Monday, April 30, 2007

A Bligh Upon Humanity

I can talk movies all day long. You want to talk contemporary film, I can do that, although my fave era is that of the black and white film. Bogart, Bacall, Hepburn, Tracy. Flynn, Turner, Stewart, O'Hara. Grant, I can go on for a lot longer. I tend to give directors more importance in film over the last 20 years than I do prior whereas I tend to celebrate the celebrities of the b&w picture over today's picture. So, let me celebrate yet another film star of ago, Charles Laughton. Bigger than life, a ham if you will. Overbearing, loud, boiling, somehow convincing. As I sat watching "Witness for the Prosecution" a few nights ago I was amazed at how much Laughton overshadowed the other actors. No easy feat considering the stars were Marlene Dietrich and Tyrone Power. His portrayal of Captain Bligh in "Mutiny on the Bounty" can never be duplicated. He was/is Captain Bligh (sorry Sir Anthony Hopkins). More of a character actor than a leading man, Laughton starred in a variety of genres and never looked out of place in any of them.


Wednesday, April 25, 2007

Rekindling the Influence

My darling sister posted on her blog about the Beatles to which I had to respond. When I started writing I remembered a movie (mockumentary) called "The Rutles" that I had watched ages ago and since have always equated the two "groups" together. Best viewed (if memory serves) under the influence of some form of narcotic (not the sleepy stuff) I wonder if it is as funny now as when I watched it years ago.


Saturday, April 21, 2007

How Does One Cope

People ask me all the time "Braids, how does one cope with this world and all the horrible things people do"? I have no answer to these types of questions other than producing a copy of this picture and stating "It aint that bad at all my friend".

Notra Tom II and Madelaine: Purple hair is pretty.

Monday, April 16, 2007

Guns 'R' US

Please don't misinterpret this post as making light of the shooting spree at Virginia Tech. These are senseless horrid events and I wish we had the ability to go back in time and wipe out these murderers before they could kill our brothers, sisters, children, parents, loved ones. It is just the responses by administration that freak me out.

"Today, the university was struck with a tragedy that we consider of monumental proportions," said Steger. "The university is shocked and indeed horrified."

Am I crazy or do these institutions get there quotes from the "University Tragedy Phrasebook"?
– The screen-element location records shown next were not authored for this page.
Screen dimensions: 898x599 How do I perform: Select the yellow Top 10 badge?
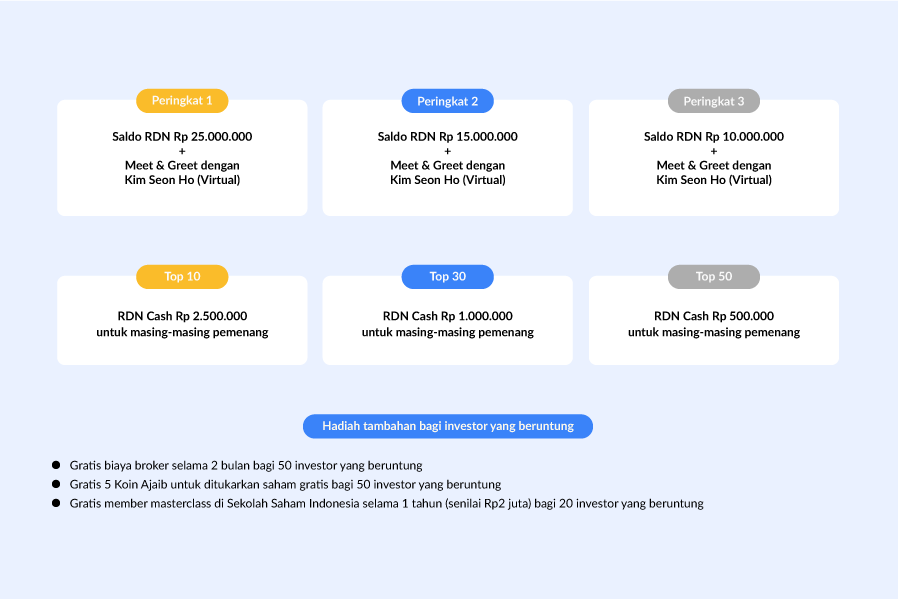(x=182, y=277)
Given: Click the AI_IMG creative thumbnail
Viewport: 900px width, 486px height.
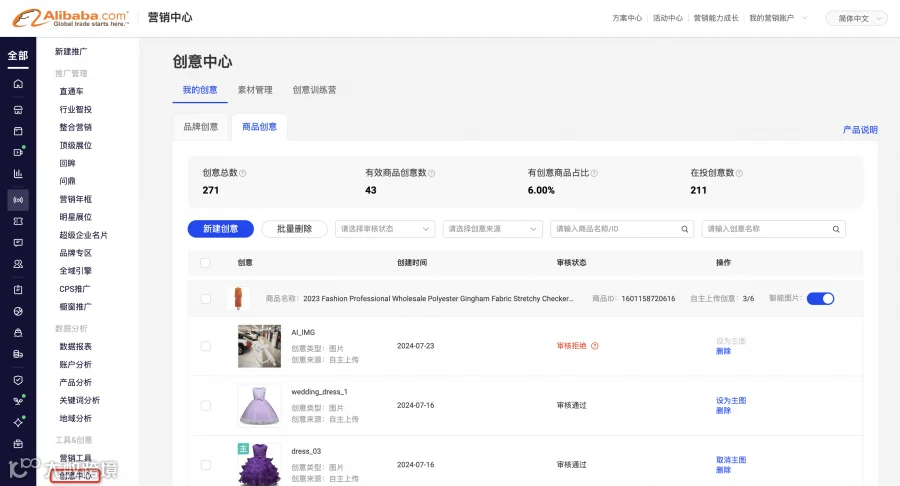Looking at the screenshot, I should coord(259,346).
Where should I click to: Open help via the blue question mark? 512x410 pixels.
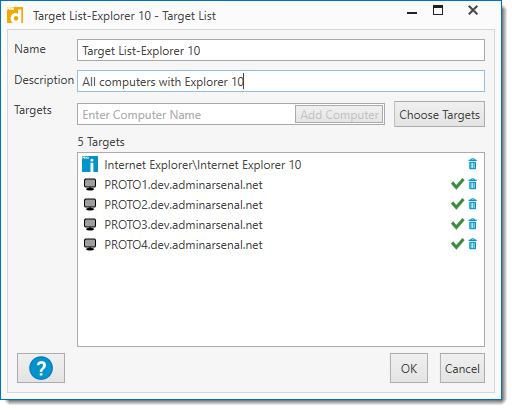[x=41, y=368]
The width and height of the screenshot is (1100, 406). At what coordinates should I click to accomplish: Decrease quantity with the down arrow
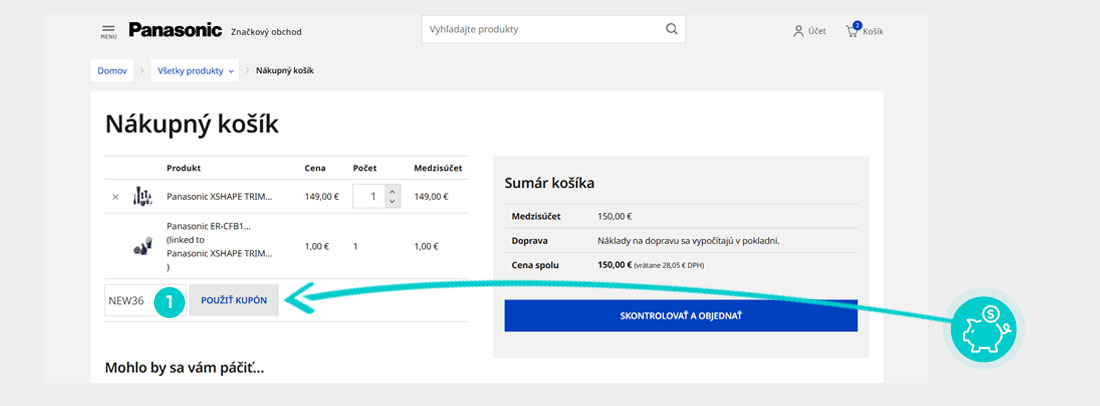pos(392,202)
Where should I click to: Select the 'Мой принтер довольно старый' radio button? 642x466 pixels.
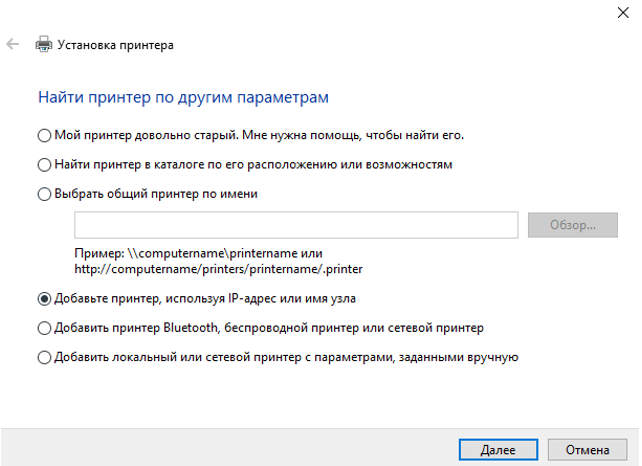click(x=43, y=134)
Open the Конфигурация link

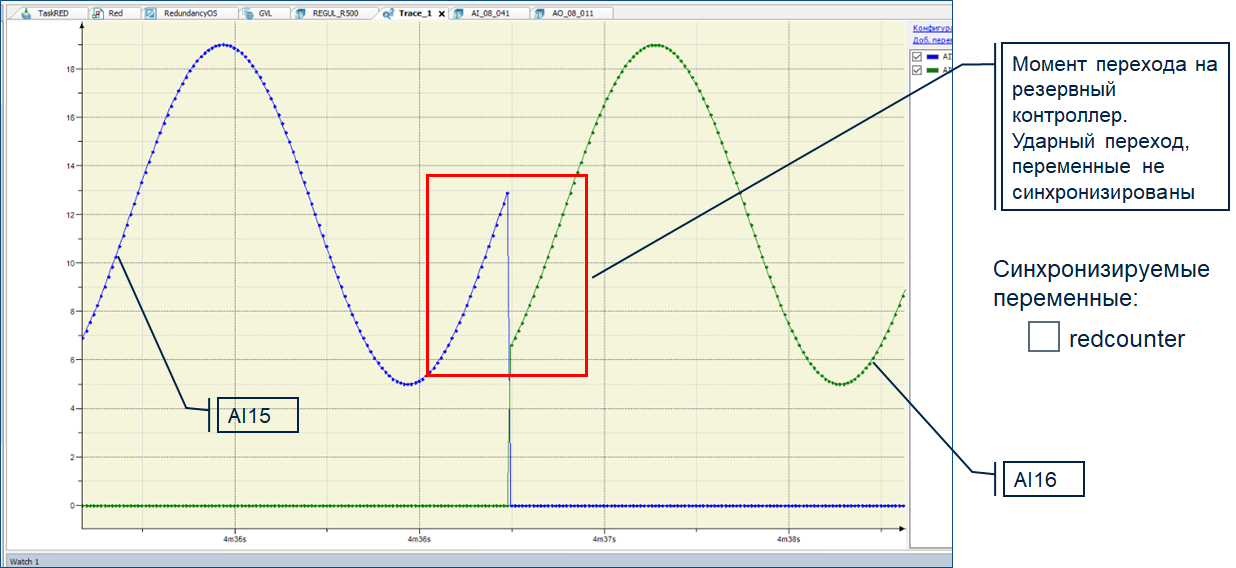pos(932,28)
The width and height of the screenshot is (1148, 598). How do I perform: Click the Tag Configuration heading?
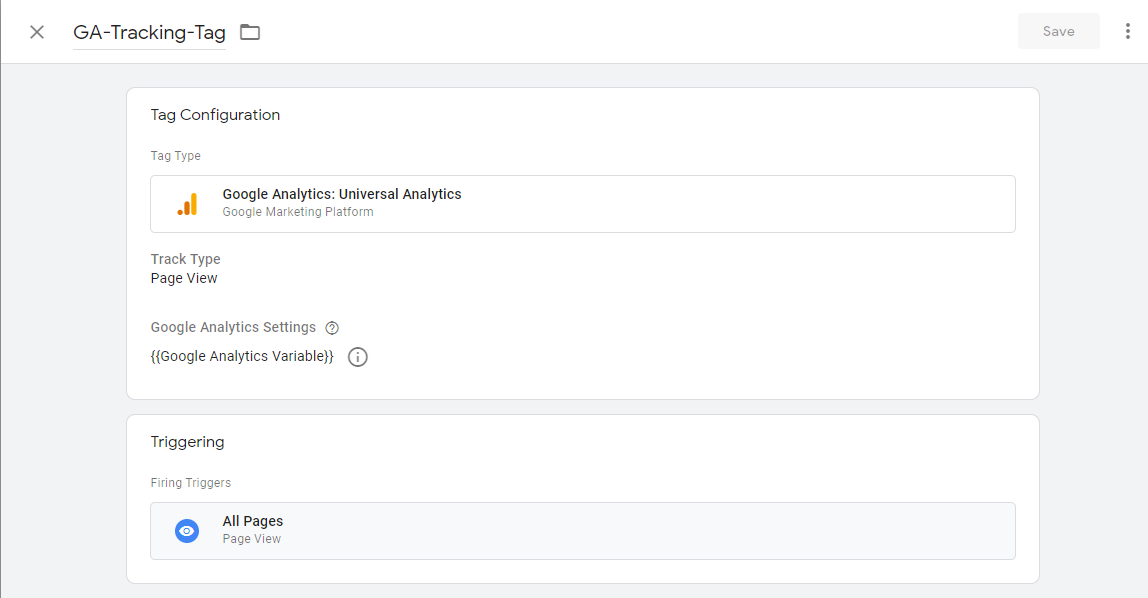[215, 115]
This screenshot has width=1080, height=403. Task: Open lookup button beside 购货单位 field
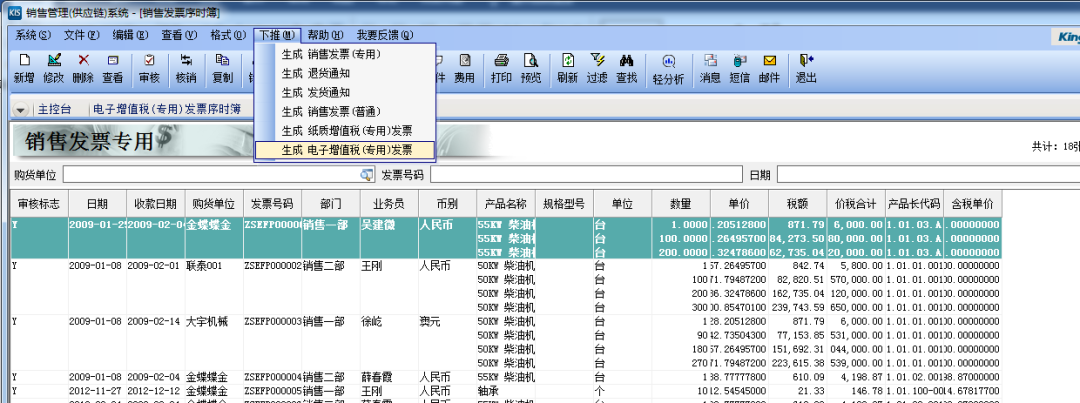(x=366, y=175)
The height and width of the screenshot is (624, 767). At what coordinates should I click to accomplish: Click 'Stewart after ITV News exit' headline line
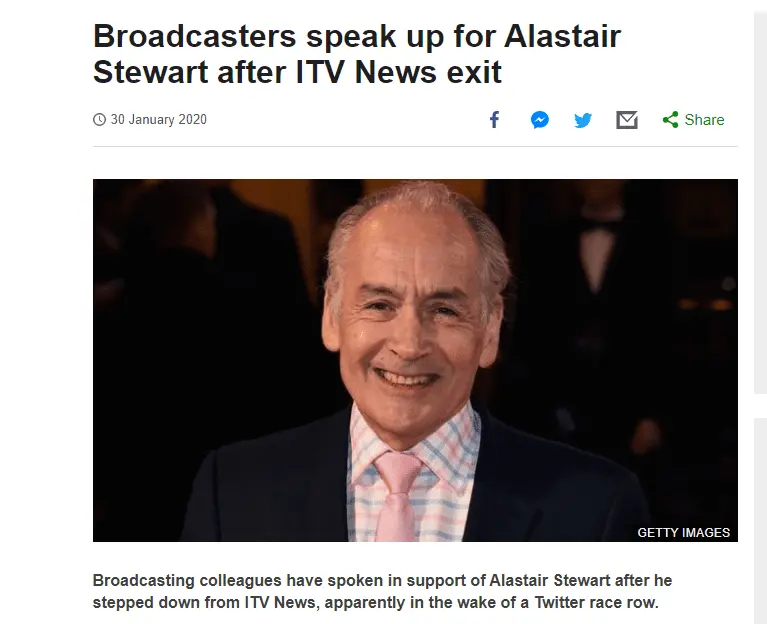297,72
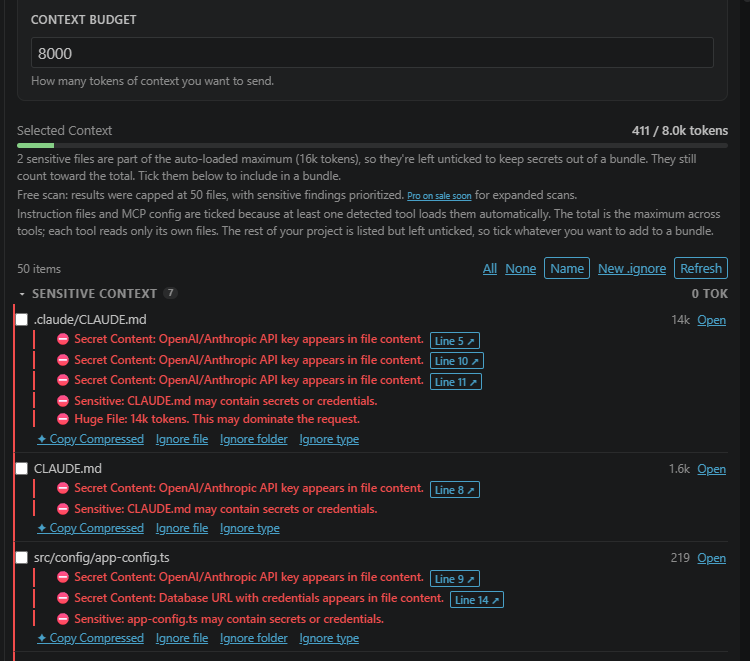
Task: Click the Refresh button
Action: [701, 268]
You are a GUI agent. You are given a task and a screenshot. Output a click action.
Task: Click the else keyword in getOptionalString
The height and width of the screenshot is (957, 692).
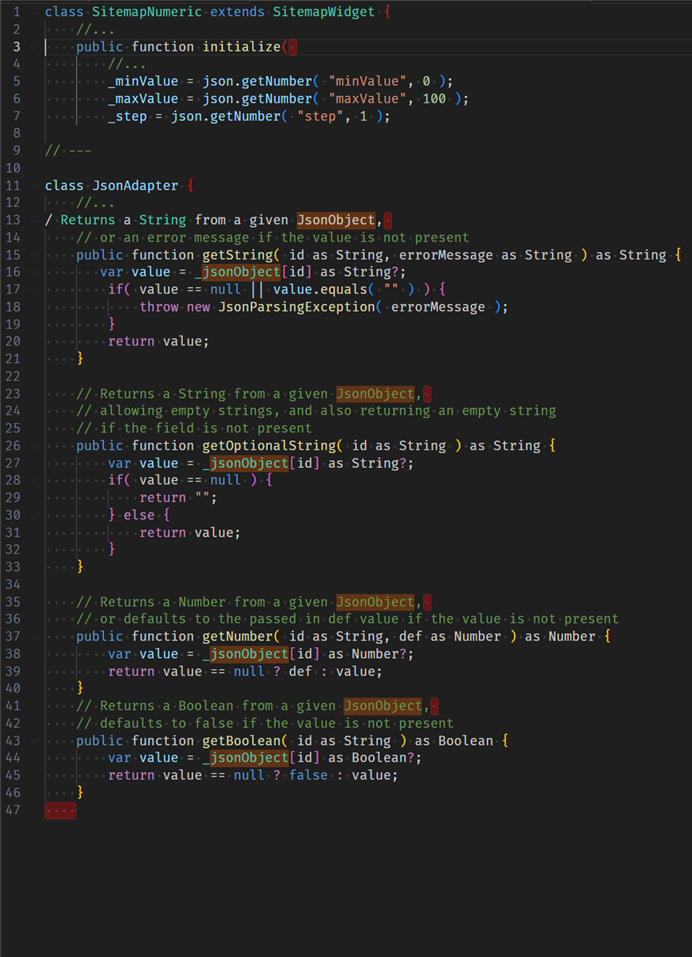[139, 515]

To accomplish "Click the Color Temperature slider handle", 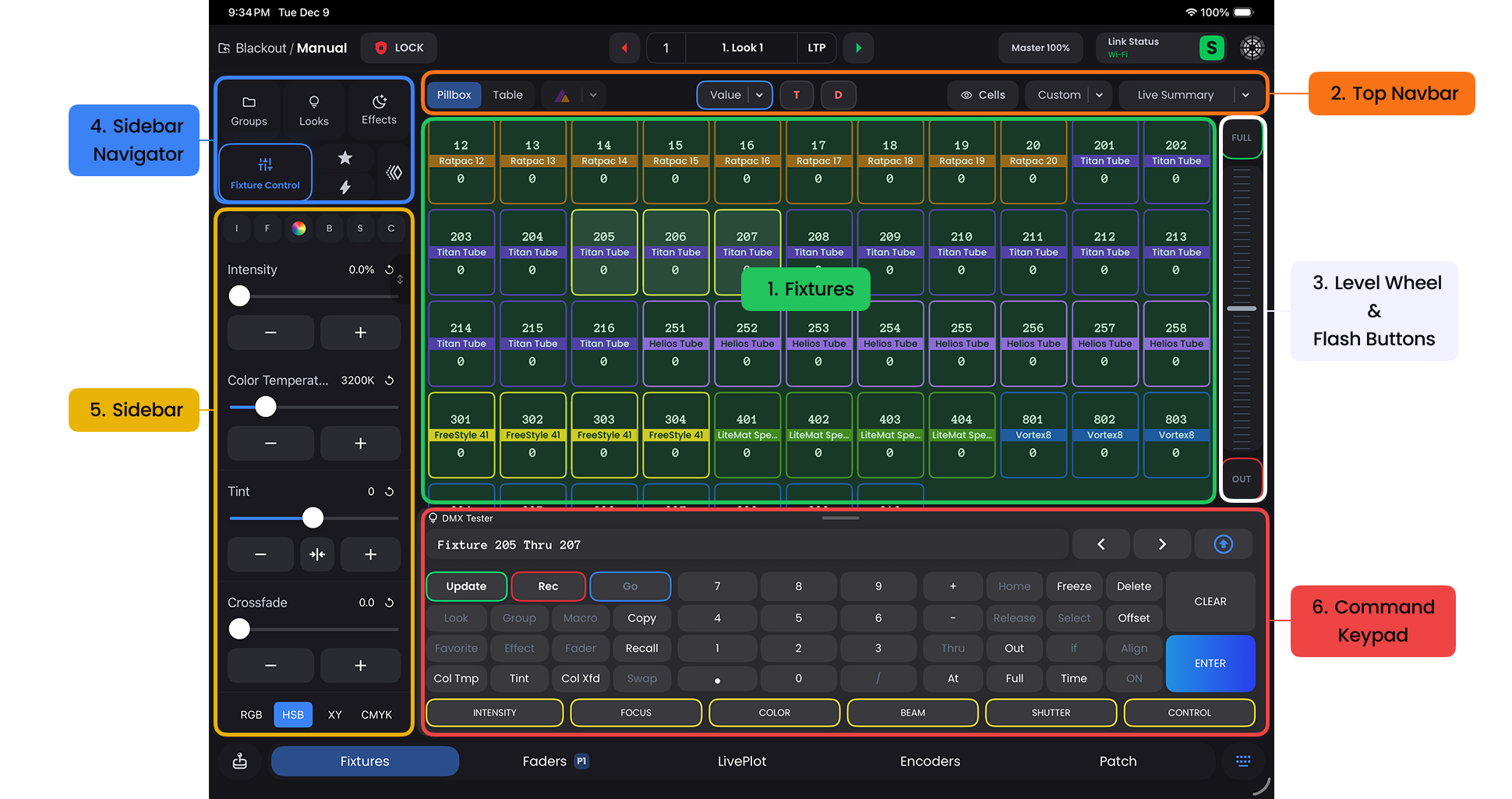I will click(x=266, y=407).
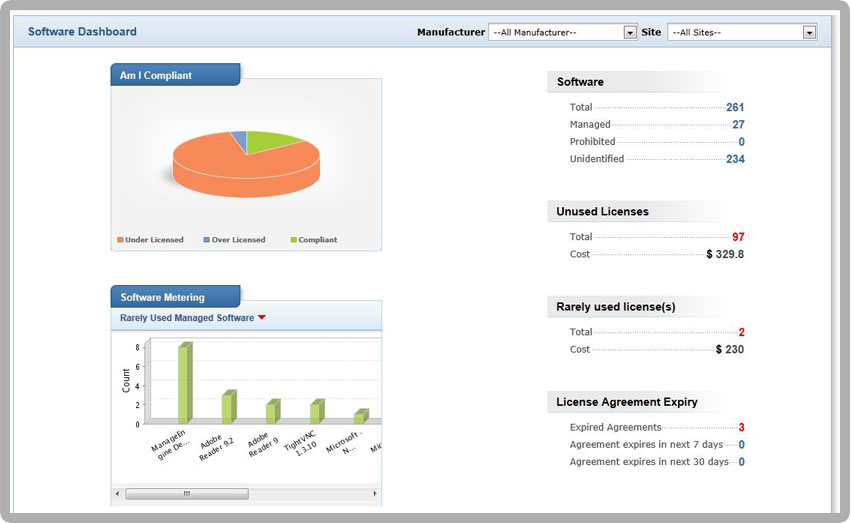Click the blue Over Licensed legend swatch
The image size is (851, 523).
pyautogui.click(x=207, y=240)
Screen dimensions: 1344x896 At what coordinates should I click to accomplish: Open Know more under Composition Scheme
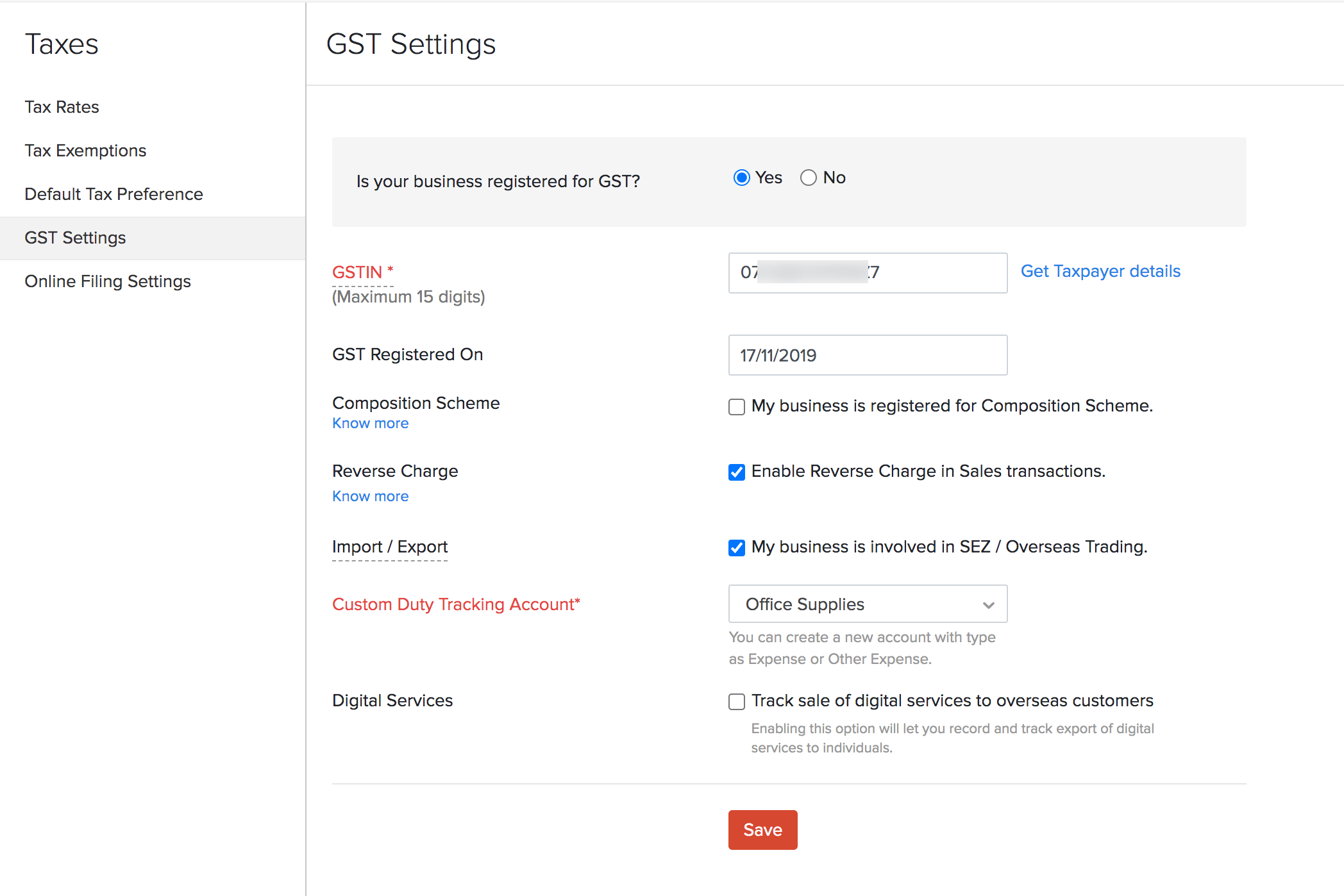coord(370,422)
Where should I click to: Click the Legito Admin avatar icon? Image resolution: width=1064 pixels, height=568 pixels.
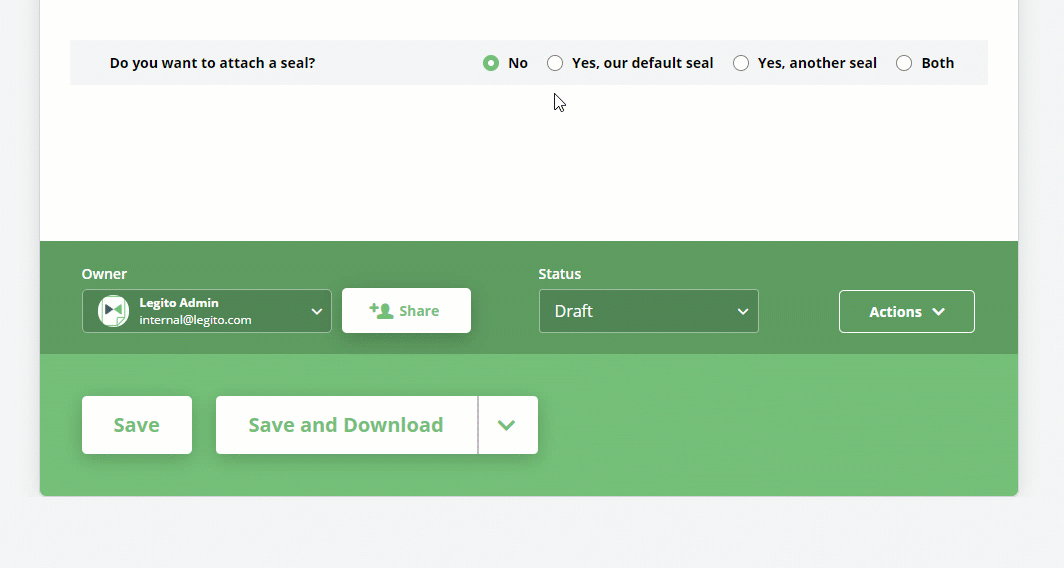113,311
The worst---> ..."The president believes that there is a right for people to bear arms, but that all laws must be followed," spokeswoman Dana Perino said...

Wow. I have to ask this question of our American cousins: do you not think this particular constitutional right might have been taken out of context over the years? Look at all the other developed nations around the world and compare the statistics involving gun crime and then compare gun laws in those nations. You will find the contrast very informative.

My heart goes out to all those families that have lost a loved one especially in such a fucked up way.

Thursday, April 12, 2007

The Chronosynclastic Infundibulum

Goodbye Kurt Vonnegut Jr. Thank you for creating a place where all the truths funnelled together and fit for even a brief period.



Tuesday, April 03, 2007

It's All Happening

I have applied to transfer schools from York U. to Laurier and so far everything looks good. Laurier has a campus in Brantford which is close to us so the commute will be done over the course of the next few years. One year and I have my degree and another for teachers college. When I picked up my youngest this afternoon I sat waiting for her teacher to escort her out and it struck me that I am going to be a teacher in the not so distant future. There is a part of me that knows that teaching is my calling and there is another part that thinks there is no way the powers that be would allow me to command a classroom. That fear of the unknown that keeps creeping into my brain whispering "You're too much of misanthrope to succeed. You are way too shy to deal with all the social obligations involved. You will choke when faced with adversity." And yet, I still sally forward. It's funny because I know I have it in me to be a very good educator, yet I am filled with self-doubt. For now I tell myself that I will just get the degree(s) and worry about the rest of it later. I don't want to burnout before I even get in front of a class.